At this point, I will just add the disclaimer that this is not a short essay intended to berate the late Pontiff for an action that encouraged indifferentism, nor is it an auto-da-fe of an ex-Lefebvrist who has “seen the light”. Quite frankly, I find the tendency of condemning people who have already gone to their judgement and of expressing intense mea culpas regarding former views equally distasteful. Who I was when I was a fire-breathing militant traditionalist and who I am now are basically the same. I have just calmed down a bit.

That being said, I was reading the other day then Cardinal Ratzinger’s analysis of this event in his book Truth and Tolerance: Christian Belief and World Religions. In it, of course, he tries to tread very delicately around what happened at Assisi, and he gives some basic guidelines on how inter-religious prayer should be practiced. He is very diplomatic in writing about the event after the fact, and the most he concedes is that there are “many dangers” involved in these exercises and it is “indisputable” that they were misinterpreted by many people. On the other hand, he lays down principles that need to be kept in mind when having such events. Among them, he says that inter-religious prayer cannot be a “normal” exercise, but rather an event that should occur in certain extreme circumstances, such as times of war. For this reason, then Cardinal Ratzinger opines that these events should be rare occurrences. The current Pope thus concedes that the dangers in such exercises are real, to the point that it seems that, for the casual reader, the effort it would take to put the event in the right context is enough to make it far from worth while to hold.

Getting back to the more personal notes in this essay, I must say that I always made for a bad Lefebvrist. It’s not that I am not as stubborn as a mule to assert that I am right in the face of everyone else telling me otherwise (trust me, I am). It is more that I have always been too cosmopolitan of a person to regard others who disagree with me as not having a point even in a limited way. It’s not that I like to focus on “what unites us”. To be quite frank, the people who I have most admired and who have most inspired me in my life were a bunch of hard headed curmudgeons who didn’t have a nice bone in their body when it came to what they believed. El pan es pan y el vino es vino, as they say in Spanish. When it comes to faith, there is little room for messing around. Also, at least in my own little bubble of a world, perhaps being placed firmly in your beliefs to the point of intolerance is not some sort of license to impale your neighbor on your sword, but rather a foundation on which sincere charity (and not superficial “niceness”) is built. Intransigence in the truth means humility before the truth. The good believer (not the fundamentalist) does not reply to invitations to compromise his beliefs with the sword, but rather says a stauch yet somewhat sorrowful “non possumus”: we simply can’t. We are servants of the truth, not its masters.

In the end, the Assisis of the world bother me not just because they “look bad” (I have some other words in mind, but I won’t mention them). The ecumenical gestures of the world bother me because I simply don’t think they are very honest. I don’t think that Hindus become better people by being better Hindus, but I do think that Hindus will be better people if Catholics are better Catholics.

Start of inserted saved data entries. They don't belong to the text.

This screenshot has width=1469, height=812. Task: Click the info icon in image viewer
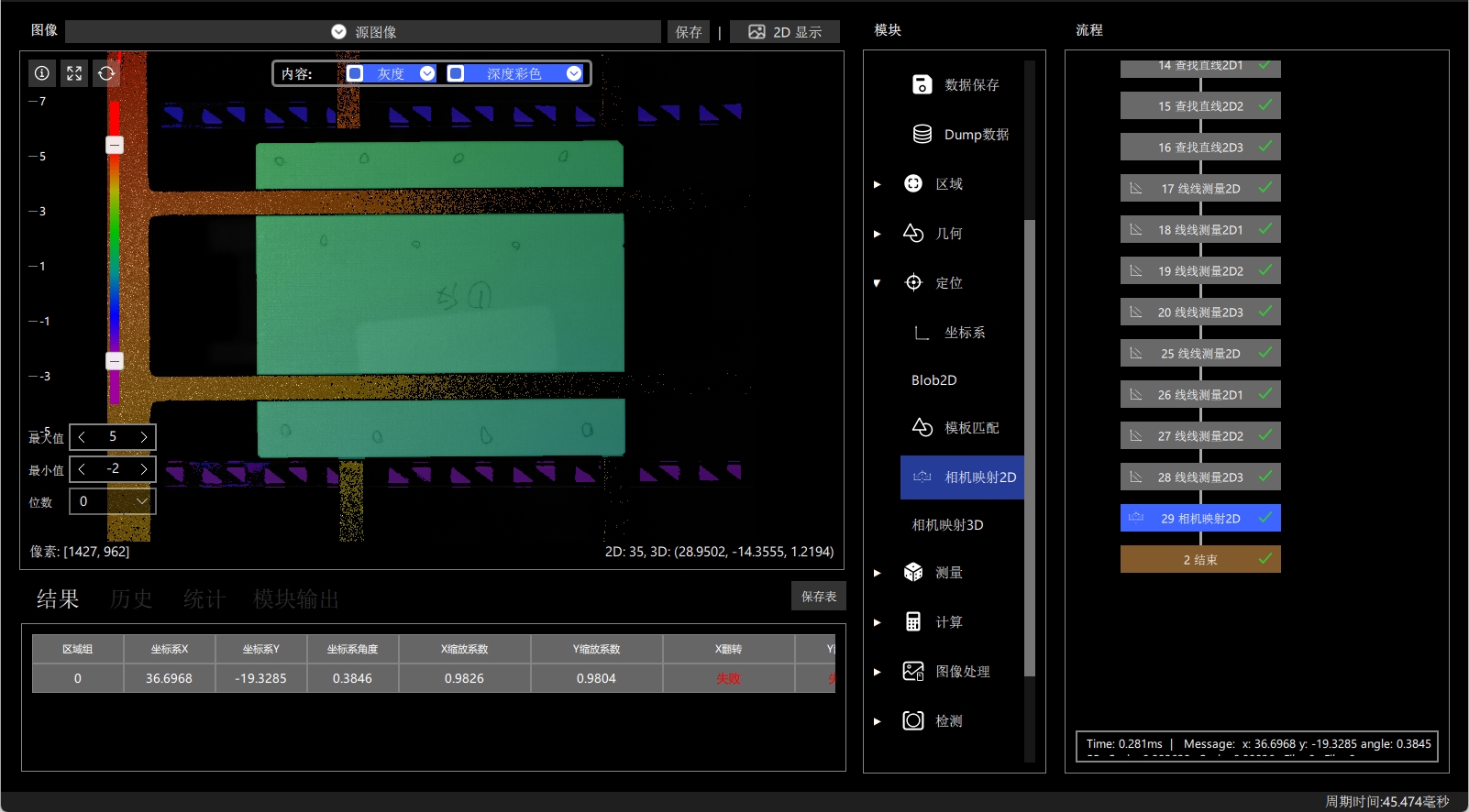tap(42, 73)
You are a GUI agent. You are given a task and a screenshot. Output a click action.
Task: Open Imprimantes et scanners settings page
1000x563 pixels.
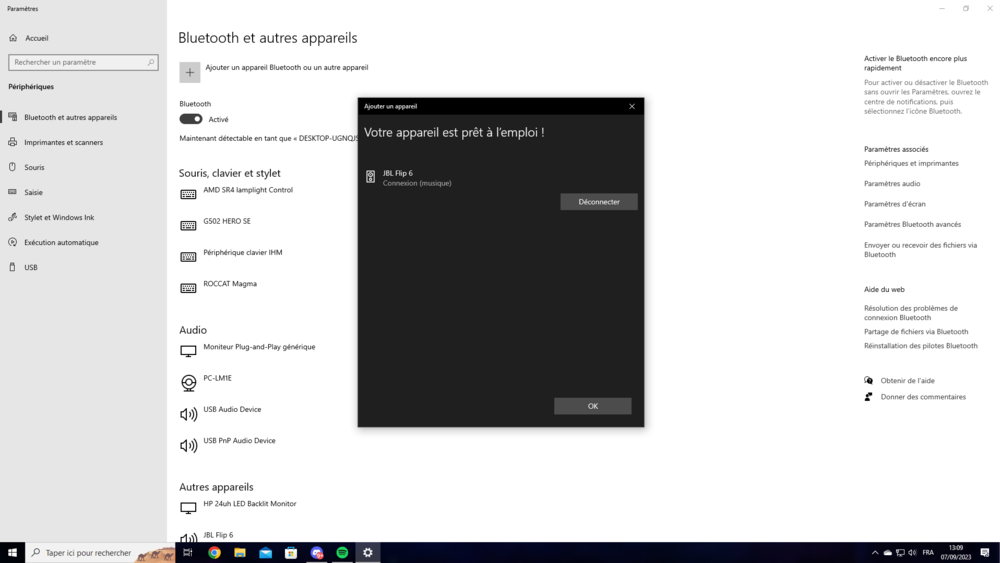click(x=63, y=142)
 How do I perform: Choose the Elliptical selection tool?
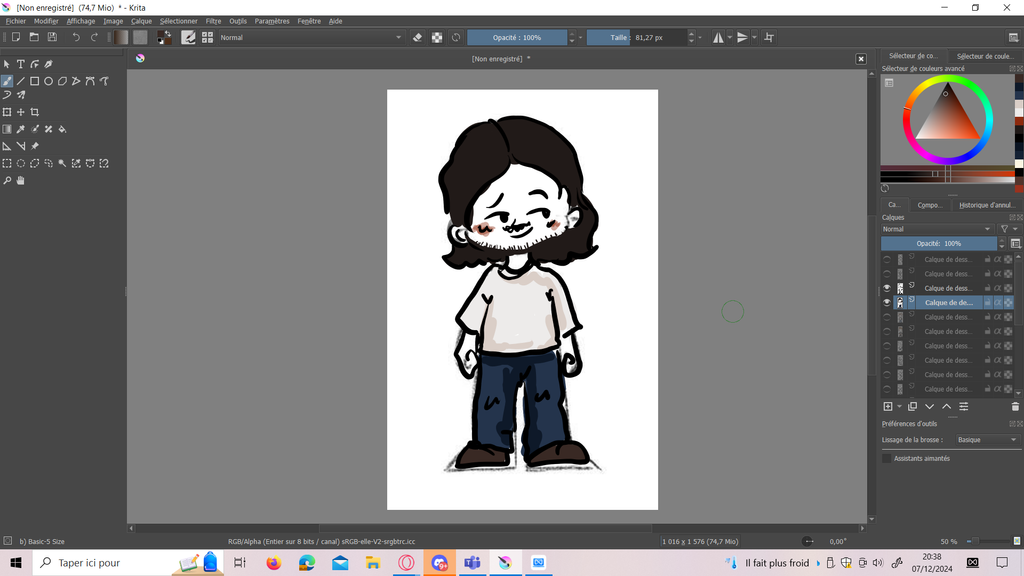click(x=20, y=163)
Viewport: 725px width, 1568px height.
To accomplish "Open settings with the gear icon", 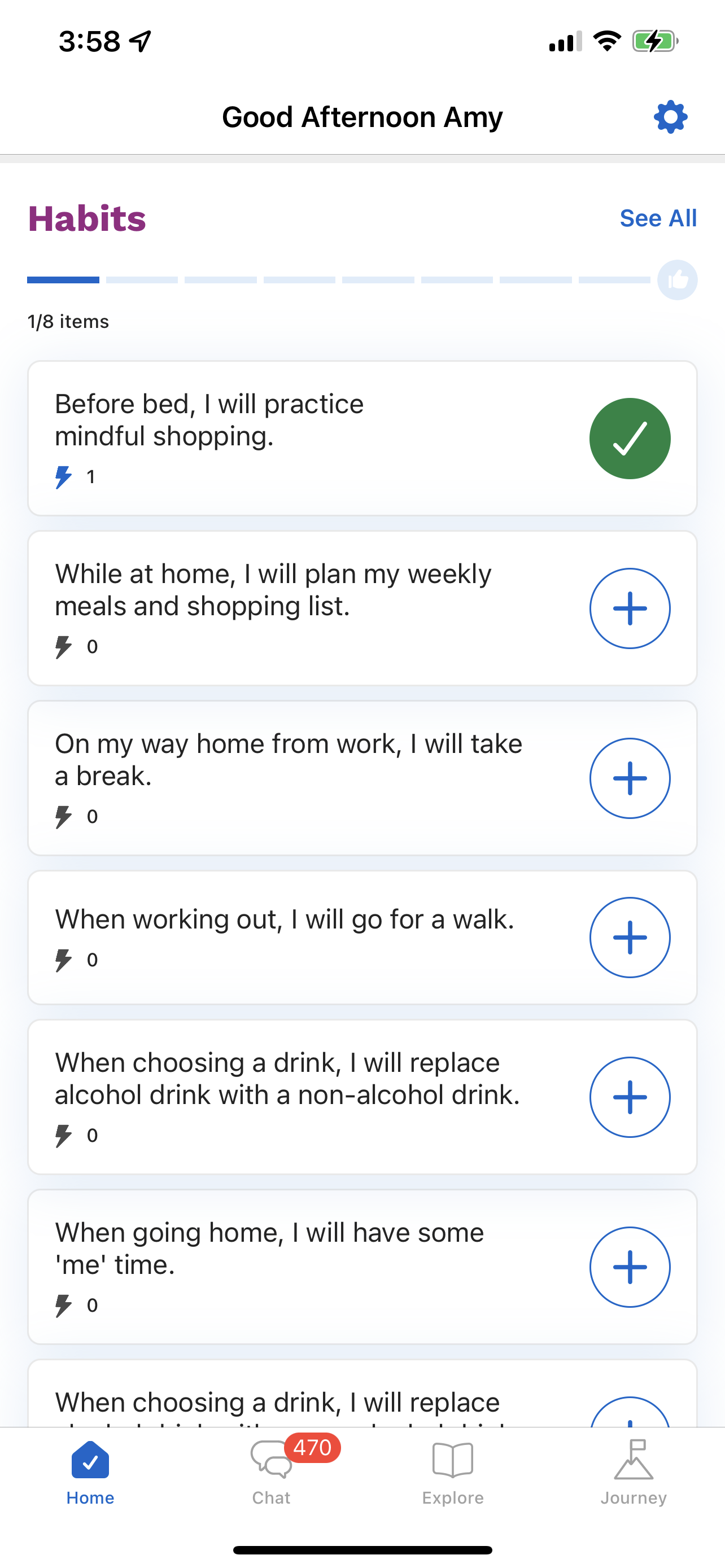I will [x=670, y=117].
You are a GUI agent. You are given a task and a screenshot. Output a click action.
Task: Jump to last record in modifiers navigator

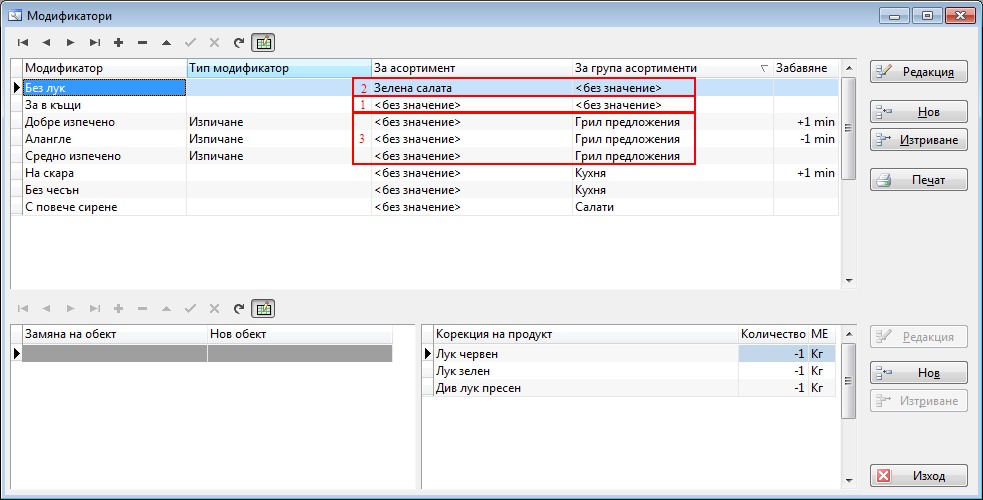(x=94, y=43)
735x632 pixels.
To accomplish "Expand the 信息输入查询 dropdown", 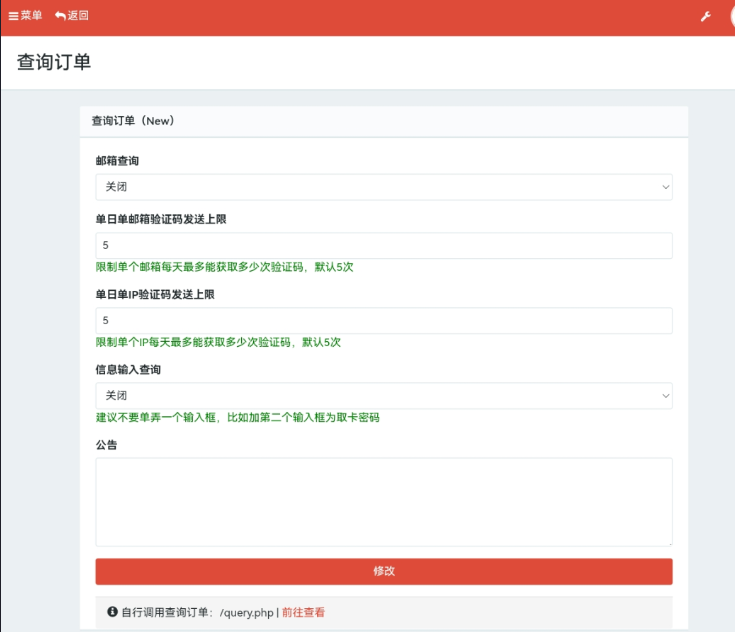I will point(383,396).
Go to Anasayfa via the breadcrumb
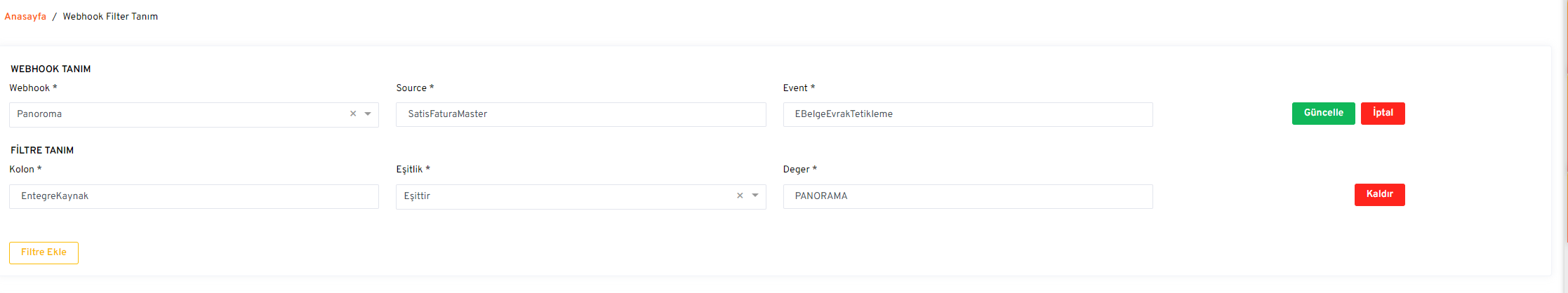The height and width of the screenshot is (293, 1568). click(x=25, y=17)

The best way for Catholics to show “common ground” with other belief systems is to show that Catholicism is the way of life that can encompass all of them and bring them to perfection, and that means a pure, unadulterated, Eurocentric. logocentric, patriarchal, etc., etc., Catholicism as it has always been. Catholicism simply must “roll over” other belief systems, and in that process, the other belief systems will begin to meld, develop, and blossom new Catholic cultures, very much based on the original, but still very much as native as the pagan religions. All one must do is look to the Philipines and Latin America to see places that are thoroughly Catholic and thoroughly “other”. The traditions of the Word Incarnate invaded and stayed there, went native and colonized all in one fell swoop.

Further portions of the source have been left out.